Thrane must know we’re coming—he sent Einarr to the tunnel to stop us. It’s probably why there’s hardly anyone around—he wants us to make the first move.
So fine, I’ll make it.
“Follow my lead,” I say, take two running steps and throw myself up into the air. I feel Grackle behind me as I cross above the street and shoot up about twenty stories, watching my distorted reflection in the obelisk’s golden surface. “Let’s see what this thing’s made of.”
I wind up and hurl a fistful of energy at the tower. The bolt shatters through the side, exposing a big round hole and sending gilt shards crashing to the ground.
Nothing else happens. I was expecting the building to be shielded, or at least armored somehow. It can’t just be glass, can it? I look back down at the street, and the guards who were protecting the doors are gone.
“This is too easy,” I say, and I hear Grackle swallow beside me. Still, I hover forward and peek my head into the hole in the side of the building.
It’s hollow inside, but a thick black cylinder, like a huge pipe standing upright, rises up the center of the building and disappears in a bright light way above us. Structural supports and gray-black beams rise along the walls, and walkways crisscross around the center and along the edges. Most of the obelisk is just an edifice, a façade around what I guess is the power conduit leading up to the black hole or whatever it is that’s keeping the Omega Guard from jumping to this timeline.
So that’s where we need to go.
“After you,” I say, and Grackle flashes me a tight smile as he floats out into the wide-open area around the rising cable.
I follow and we fly up, circling the broad black cylinder toward the light radiating from above us. The conduit hums as I drag my fingers along it, but the higher we go the more I feel my powers fading. The crackling roar of the energy inside me reduces to a blaze, and by the time we’re close enough to the source of the light to see details, I don’t feel much stronger than I did back home.
I wonder if time is even slower now that we’re near the singularity.
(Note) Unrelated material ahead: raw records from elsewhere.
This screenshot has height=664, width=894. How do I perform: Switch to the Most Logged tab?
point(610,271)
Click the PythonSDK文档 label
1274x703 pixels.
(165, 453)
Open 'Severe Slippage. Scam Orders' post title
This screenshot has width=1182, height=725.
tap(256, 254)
What if days are passing with every minute? What if
we’re too late and Thrane’s invasion has already begun? What if I’m too weak to fight once we get to the top?
Doubt starts to creep in, but I refuse to let it stop me. There’s no running from this. Literally the entire universe is resting on my ability to shut this place down.
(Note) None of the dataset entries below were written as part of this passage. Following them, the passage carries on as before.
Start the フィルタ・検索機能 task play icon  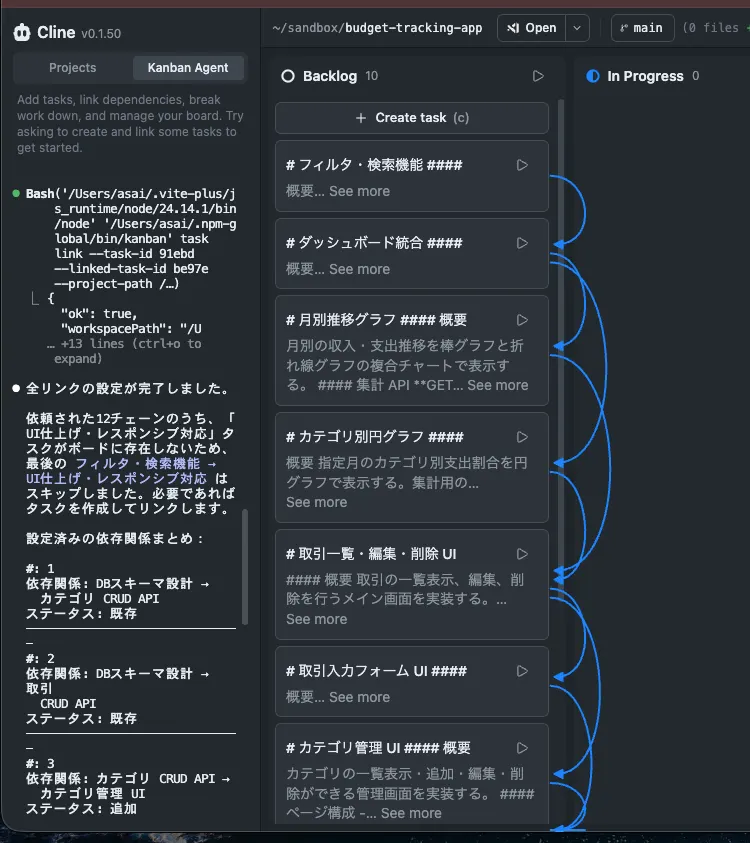coord(522,165)
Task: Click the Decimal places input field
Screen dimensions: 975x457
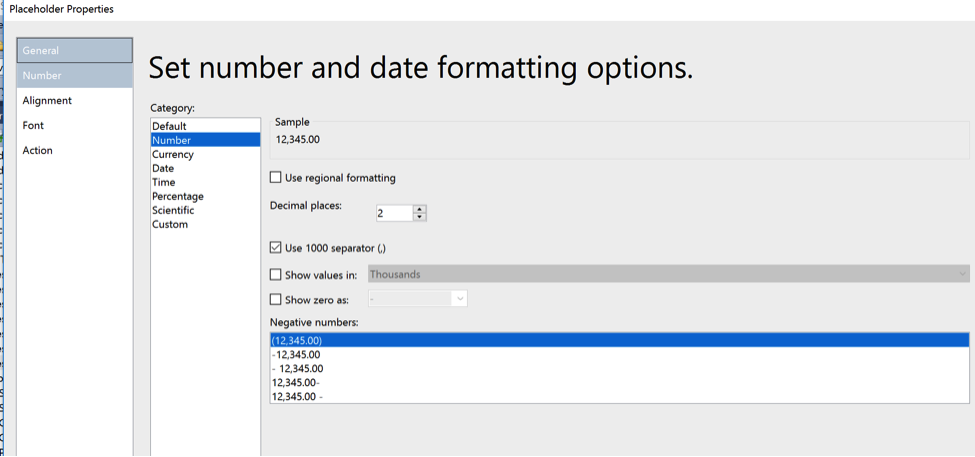Action: pyautogui.click(x=394, y=213)
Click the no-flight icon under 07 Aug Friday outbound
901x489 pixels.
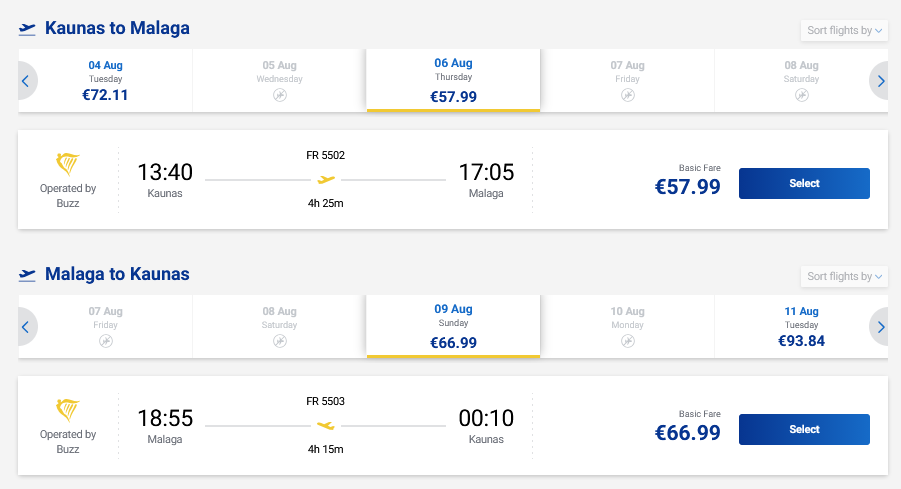coord(627,95)
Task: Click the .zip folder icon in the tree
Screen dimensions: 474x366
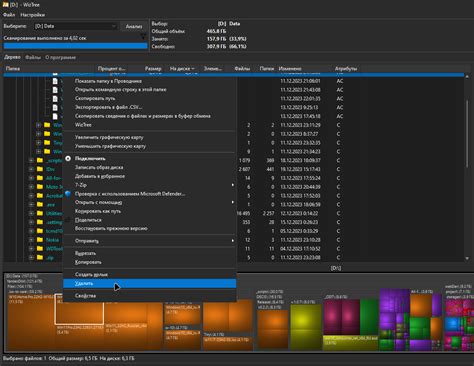Action: (40, 257)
I burn through the worry with the anger still pounding in my heart and put on a burst of speed. My back tingles as I draw energy from the armor’s batteries and feel myself rejuvenated. I can do this. Even if Thrane is up there waiting, I don’t need to fight him, I just need to get the black hole shut down. If I can do that, it doesn’t matter what happens to me.
We’re probably two-thirds of the way up the building, maybe a half mile off the ground, and the air crackles with a noise like an industrial blender grinding through metal. A few dozen feet above us a beam of pure white light roars out the end of the conduit, a high-pressure torrent of concentrated energy so bright I can barely look at it. The energy shoots up twenty feet or so then flattens and spirals in toward an invisible ball—a sphere of warped space I can only see because it pinches my view of the other side of the tower down to a point—and disappears.
All this power Thrane’s collecting from our universe and he’s shooting it into a hole in nothing? And this is only one timeline—there must be drains in the sky just like this on his thousands of other worlds. Where’s it all going?
Everyone says Thrane’s a conqueror, that he wants to rule the universe, that he craves only power, but when is enough enough? If this was just about power, he could have quit a long time ago. He’s a god. What more could he possibly need?
All his conquests, these worlds he absorbs, they’re just fed back into the system, the spoils sucked away. This has got to be about more than just conquest, more than a megalomaniacal desire to rule. He’s stealing the energy from these timelines and feeding it into something.